Principais clubes de futebol da França. Clique na imagem para ampliar.

Esse modelo de industrialização criou uma forte ligação entre os clubes e as indústrias, e não por acaso aqueles que tiveram maior sucesso foram os com ligação direta a elas. O profissionalismo dos jogadores não era muito avançado, de modo que muitos jogadores estavam ligados às empresas para poder jogar. Além disso, fragmentação do futebol francês em pequenas cidades impediu que grandes massas de torcedores estivessem em torno de um clube. Os clubes mais populares estavam ligados (em seus nomes ou estádios) a essas indústrias, por exemplo, o Sochaux tem fortes ligações a montadora Peugeot e o St-Étienne ao grupo de varejo Casino.

Os clubes e jogadores de mais sucesso eram de cidades com menos de 50 mil habitantes, o que pode ajudar a explicar um pouco da falta de popularidade nacional do futebol frente a outras modalidades como o rugby e o tênis. Os primeiros clubes a atrair mais de 10 mil pessoas em jogos da Liga foram Olympique de Marselha, Racing Club de Paris, Racing Club de Strasbourg e Olympique Lillois – das grandes concentrações urbanas e industriais. Baseando-se em pequenas cidades industriais, e apoiado pela municipalidade, cada cidade tinha um time, não criando assim rivalidades através de dérbis, os clássicos municipais, que muito contribuem para aumentar o apoio do torcedor. Os estádios na França eram pequenos comparados a outros países europeus, só por ocasião das olimpíadas de 1924 que se construiu, em Paris, um estádio com capacidade de 50 mil pessoas, enquanto em Wembley já cabiam 100 mil espectadores.

A guerra também não ajudou muito. Mesmo que lentos, os progressos foram interrompidos com a dominação alemã durante a guerra, e todo o sistema teve que se reorganizar durante o pós-guerra. A partir de 1945, o período dos 30 gloriosos anos, serviu para França alcançar outras potências no desenvolvimento econômico. Só em meados dos anos 70 que a Economia começou a mudar, estando mais centrada nos serviços que na indústria, e com isso também mudou o perfil das pessoas que migravam para os grandes centros urbanos, até os anos 70, grande parte da população que migrava para Paris matinha a sua filiação com a sua origem (e seu departamento), e dessa forma mantendo a ligação com o time local.

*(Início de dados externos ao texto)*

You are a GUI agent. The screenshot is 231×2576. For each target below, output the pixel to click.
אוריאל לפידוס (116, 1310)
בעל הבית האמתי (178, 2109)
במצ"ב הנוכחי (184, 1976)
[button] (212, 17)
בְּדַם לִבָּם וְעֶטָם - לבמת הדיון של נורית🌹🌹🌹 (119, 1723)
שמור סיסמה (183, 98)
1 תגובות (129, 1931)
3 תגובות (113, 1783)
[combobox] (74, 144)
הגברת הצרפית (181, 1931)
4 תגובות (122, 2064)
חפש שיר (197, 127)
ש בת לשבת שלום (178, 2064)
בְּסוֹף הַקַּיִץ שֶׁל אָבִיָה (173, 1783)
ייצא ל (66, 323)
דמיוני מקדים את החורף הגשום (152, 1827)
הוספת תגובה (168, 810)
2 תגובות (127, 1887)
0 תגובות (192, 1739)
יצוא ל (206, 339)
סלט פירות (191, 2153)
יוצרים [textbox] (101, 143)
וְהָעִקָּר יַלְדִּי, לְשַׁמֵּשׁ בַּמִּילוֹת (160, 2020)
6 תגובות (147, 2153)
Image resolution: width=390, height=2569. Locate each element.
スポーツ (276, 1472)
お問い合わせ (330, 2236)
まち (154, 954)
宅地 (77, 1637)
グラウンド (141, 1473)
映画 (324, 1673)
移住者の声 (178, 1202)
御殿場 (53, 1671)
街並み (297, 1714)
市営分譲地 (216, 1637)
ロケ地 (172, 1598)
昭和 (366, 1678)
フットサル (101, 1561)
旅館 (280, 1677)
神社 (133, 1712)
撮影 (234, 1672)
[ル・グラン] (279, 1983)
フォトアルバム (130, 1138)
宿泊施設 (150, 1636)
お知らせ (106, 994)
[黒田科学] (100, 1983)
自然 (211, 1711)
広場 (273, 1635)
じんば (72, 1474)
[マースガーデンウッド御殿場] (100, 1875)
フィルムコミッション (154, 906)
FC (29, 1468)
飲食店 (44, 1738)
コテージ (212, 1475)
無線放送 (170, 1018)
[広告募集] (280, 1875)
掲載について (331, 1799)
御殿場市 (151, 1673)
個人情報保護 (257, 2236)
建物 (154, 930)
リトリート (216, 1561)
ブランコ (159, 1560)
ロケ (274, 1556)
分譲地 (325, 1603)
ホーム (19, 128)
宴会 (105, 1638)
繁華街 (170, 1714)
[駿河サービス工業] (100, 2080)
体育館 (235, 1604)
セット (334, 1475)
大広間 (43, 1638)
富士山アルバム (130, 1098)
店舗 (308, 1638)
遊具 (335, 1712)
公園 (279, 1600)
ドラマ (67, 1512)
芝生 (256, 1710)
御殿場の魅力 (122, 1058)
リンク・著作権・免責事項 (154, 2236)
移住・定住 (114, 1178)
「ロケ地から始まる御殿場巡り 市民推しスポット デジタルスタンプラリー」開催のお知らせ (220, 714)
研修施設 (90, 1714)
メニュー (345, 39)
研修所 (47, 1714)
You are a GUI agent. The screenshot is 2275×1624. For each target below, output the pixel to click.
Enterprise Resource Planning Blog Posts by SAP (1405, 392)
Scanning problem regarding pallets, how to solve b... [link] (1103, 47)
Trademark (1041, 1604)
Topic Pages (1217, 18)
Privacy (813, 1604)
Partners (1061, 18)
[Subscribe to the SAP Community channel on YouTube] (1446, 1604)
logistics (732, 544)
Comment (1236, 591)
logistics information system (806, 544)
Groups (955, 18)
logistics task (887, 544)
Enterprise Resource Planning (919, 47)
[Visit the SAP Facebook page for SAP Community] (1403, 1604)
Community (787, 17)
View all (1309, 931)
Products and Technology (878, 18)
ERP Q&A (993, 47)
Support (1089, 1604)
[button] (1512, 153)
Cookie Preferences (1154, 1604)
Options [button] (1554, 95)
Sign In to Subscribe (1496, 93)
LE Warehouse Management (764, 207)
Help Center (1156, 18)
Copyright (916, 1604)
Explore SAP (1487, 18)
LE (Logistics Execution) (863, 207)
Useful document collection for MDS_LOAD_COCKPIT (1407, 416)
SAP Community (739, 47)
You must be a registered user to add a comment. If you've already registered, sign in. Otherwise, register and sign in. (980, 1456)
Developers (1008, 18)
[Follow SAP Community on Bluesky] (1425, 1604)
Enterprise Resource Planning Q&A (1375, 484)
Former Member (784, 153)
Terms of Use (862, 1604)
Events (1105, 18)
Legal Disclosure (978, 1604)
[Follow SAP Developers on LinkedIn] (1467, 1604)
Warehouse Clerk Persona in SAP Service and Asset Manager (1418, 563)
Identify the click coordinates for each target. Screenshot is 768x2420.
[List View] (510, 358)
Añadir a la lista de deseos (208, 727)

No período entre guerras, e até brevemente pós-2ª guerra existiam clubes em Paris com sucesso de público e esportivo, como o Olympique Pantim, Red Star e o Racing Club. Com o tempo foi se tornando mais difícil mantê-los nas divisões de elite, principalmente sem a grande ajuda do poder municipal, que contribuía para o sucesso de outros times, uma vez que Paris só foi ter a sua prefeitura municipal em 1977. Mas a mudança social e da própria organização do futebol, que aos poucos estava mais baseada na publicidade e na venda de direitos televisivos, não passou desapercebida aos fundadores do Paris Saint-Germain, que foi criado com o intuito de ser uma potência no cenário Francês.

Apesar de alguns altos e baixos nesse caminho, a chegada dos sheiks a Paris aparenta ter consolidado o PSG como potência esportiva e ter dado sustentabilidade ao projeto do clube e sua ligação com a cidade. Com a perda da importância das indústrias, as cidades usam o esporte como forma de atrair atenção e tentar desenvolver os locais. Antes, o apoio da municipalidade (ajuda financeira e uso do estádio) servia mais como forma de estabilizar as contas do que como grande vantagem financeira – além disso, os prefeitos achavam que podiam interferir muito no clube. Com a nova organização do futebol, a partir de meados dos anos 80, novos dirigentes apareceram, e os clubes passaram a ser usados como forma de divulgar as cidades mais amplamente.

Do lado esquerdo, o escudo que foi usado a partir de 2002 e o novo emblema, no lado direito.

Para Manuel Castells, com a globalização, ao invés de perderem importância, as grandes cidades se tornam “hubs” (pontos de encontro e grande fluxo de uma rede) vitais da economia global. Com um peso cada vez maior da imagem na construção da marca, o sucesso de um empreendimento está associado a elementos simbólicos e um futebol moderno, globalizado e espetacularizado, que está muito em função da televisão, isso não poderia ser diferente. Ao investir no PSG, uma das justificativas dadas era a noção de que uma grande capital europeia precisava de um grande time e não foi por acaso a contratação de David Beckham para o PSG, o seu papel era muito mais comercial do que esportivo. Da mesma forma, tem uma função estratégica a loja do PSG localizada no Champs-Elysées, um dos pontos de maior prestígio e fluxo de turistas da cidade de Paris, bem como a mudança do emblema da equipe, que deu mais destaque a ligação com Paris. A História avança, mudam a Geografia e a Economia de um país e o futebol vai junto.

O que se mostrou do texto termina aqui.